Recently, there has been a lot of debate over organics in the landfills and a landfill’s role in generating energy in the form of landfill gas. Today’s landfills are constructed as sanitary landfills, meaning they have a liner and they are sealed with a cap when full. The material disposed into them is compacted very, very tightly. In practice, this turns landfills into great big anaerobic digesters that produce a form of biogas with around 50% methane content.  The amount of electricity a landfill can generate and its emissions of greenhouse gas emissions are determined by its landfill gas capture efficiency. Just like at wastewater treatment plants, dairy farms, and high solids anaerobic digesters, in landfills the greatest producer of biogas is organic waste like yard clippings and food scraps.

Here is the debate: Should organics be dumped in landfills that capture biogas and generate energy? Or should they be diverted, even banned, from landfills and sent to composting, and increasingly anaerobic digestion, facilities?

BioCycle Magazine’s May 2010 issue was titled Putting the Landfill Energy Myth to Rest and included a 12-page article covering everything from gas generation and decomposition rates at landfills to the nutrient content in organic waste and various organic processing technologies. A complimentary PDF of the article may be downloaded from BioCycle: http://www.jgpress.com/1005_lem/bc1005lem.html. Days after the article hit the presses, Florida Governor Charlie Crist vetoed a bill that would have overturned a state ban on disposal of leaves and other yard waste in landfills. In his letter to the state legislature explaining his veto, the Governor stated, “Although the bill requires landfills to capture and make beneficial use of methane gas to qualify to accept yard trash, it directs materials to landfills that would otherwise be recycled.” The legislature has recently set a 75% recycling goal for the state. Read more on Governor Crist’s veto at Waste & Recycling News or at Harvest Power’s blog here or here.

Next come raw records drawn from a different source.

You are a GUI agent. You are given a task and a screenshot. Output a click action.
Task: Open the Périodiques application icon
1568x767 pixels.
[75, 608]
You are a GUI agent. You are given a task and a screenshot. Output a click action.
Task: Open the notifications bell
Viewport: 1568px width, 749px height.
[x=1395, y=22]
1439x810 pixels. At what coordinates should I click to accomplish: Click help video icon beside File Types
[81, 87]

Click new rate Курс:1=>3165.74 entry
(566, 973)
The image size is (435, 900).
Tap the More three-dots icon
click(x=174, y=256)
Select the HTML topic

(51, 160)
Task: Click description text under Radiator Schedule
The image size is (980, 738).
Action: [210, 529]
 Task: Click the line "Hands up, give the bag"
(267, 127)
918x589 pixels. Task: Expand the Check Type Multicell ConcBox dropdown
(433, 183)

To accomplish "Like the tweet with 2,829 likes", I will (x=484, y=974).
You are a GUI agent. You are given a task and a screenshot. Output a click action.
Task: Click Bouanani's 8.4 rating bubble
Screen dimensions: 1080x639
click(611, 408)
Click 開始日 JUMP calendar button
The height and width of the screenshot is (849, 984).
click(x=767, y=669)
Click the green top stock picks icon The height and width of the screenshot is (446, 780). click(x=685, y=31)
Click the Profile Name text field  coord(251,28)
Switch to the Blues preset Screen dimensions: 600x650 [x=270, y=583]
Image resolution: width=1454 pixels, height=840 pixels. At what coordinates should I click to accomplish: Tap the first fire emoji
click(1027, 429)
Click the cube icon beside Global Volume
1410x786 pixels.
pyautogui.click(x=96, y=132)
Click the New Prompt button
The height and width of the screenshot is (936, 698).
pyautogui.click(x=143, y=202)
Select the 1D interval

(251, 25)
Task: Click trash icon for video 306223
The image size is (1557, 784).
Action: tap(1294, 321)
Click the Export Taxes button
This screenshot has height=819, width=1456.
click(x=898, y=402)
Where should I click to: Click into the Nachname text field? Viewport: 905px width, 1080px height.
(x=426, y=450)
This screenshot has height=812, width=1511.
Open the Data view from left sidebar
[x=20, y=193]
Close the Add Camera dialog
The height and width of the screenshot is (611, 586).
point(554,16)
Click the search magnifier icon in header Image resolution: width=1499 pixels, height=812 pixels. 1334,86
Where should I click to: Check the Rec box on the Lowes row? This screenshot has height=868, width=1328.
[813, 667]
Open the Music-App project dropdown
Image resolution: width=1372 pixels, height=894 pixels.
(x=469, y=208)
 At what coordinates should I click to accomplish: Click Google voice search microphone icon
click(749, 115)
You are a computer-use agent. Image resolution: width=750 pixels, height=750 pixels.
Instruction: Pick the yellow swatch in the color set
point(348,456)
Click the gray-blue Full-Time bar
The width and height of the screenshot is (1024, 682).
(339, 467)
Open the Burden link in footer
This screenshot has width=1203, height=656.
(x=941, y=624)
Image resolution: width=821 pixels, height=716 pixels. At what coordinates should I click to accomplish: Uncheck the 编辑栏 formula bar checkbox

During the same month that BioCycle issued its report, SWANA (the Solid Waste Association of North America) approved a statement concluding that a report entitled The Importance of Landfill Gas Capture and Utilization in the U.S. “presents a valid representation of the state-of-the-art of landfill gas capture and recovery as practiced in the U.S.” SWANA went further, endorsing certain conclusions of the report as being “fully consistent with [the organization’s] mission and policies.” To read more about SWANA’s position, click here.

The Landfill Gas Capture and Utilization report details the efficiency of gas generation and capture, noting that efficiency varies from landfill to landfill based on when the capture system is put in place, the content of the waste stream the landfill receives, and many other factors. It also discusses the lower capital costs associated with gas capture systems (though it does not include an analysis of the capital and operating expenses of landfills, which serve as the gas producer), and carbon reduction credits associated with composting versus landfill gas, focusing on detectable emissions from composting operations while acknowledging that these vary greatly by facility and are substantially decreased by well-run operations.

The report, while lengthy and thorough, neglects to mention the numerous beneficial properties of compost.  Compost and compost-based soil products add nutrients, improve soil structure, aid in water retention, reduce erosion, and enhance plant growth. Compost-based soil products also offer an alternative to petro- and chemical-based fertilizers. A landfill gas capture system, no matter how efficient, will never produce compost.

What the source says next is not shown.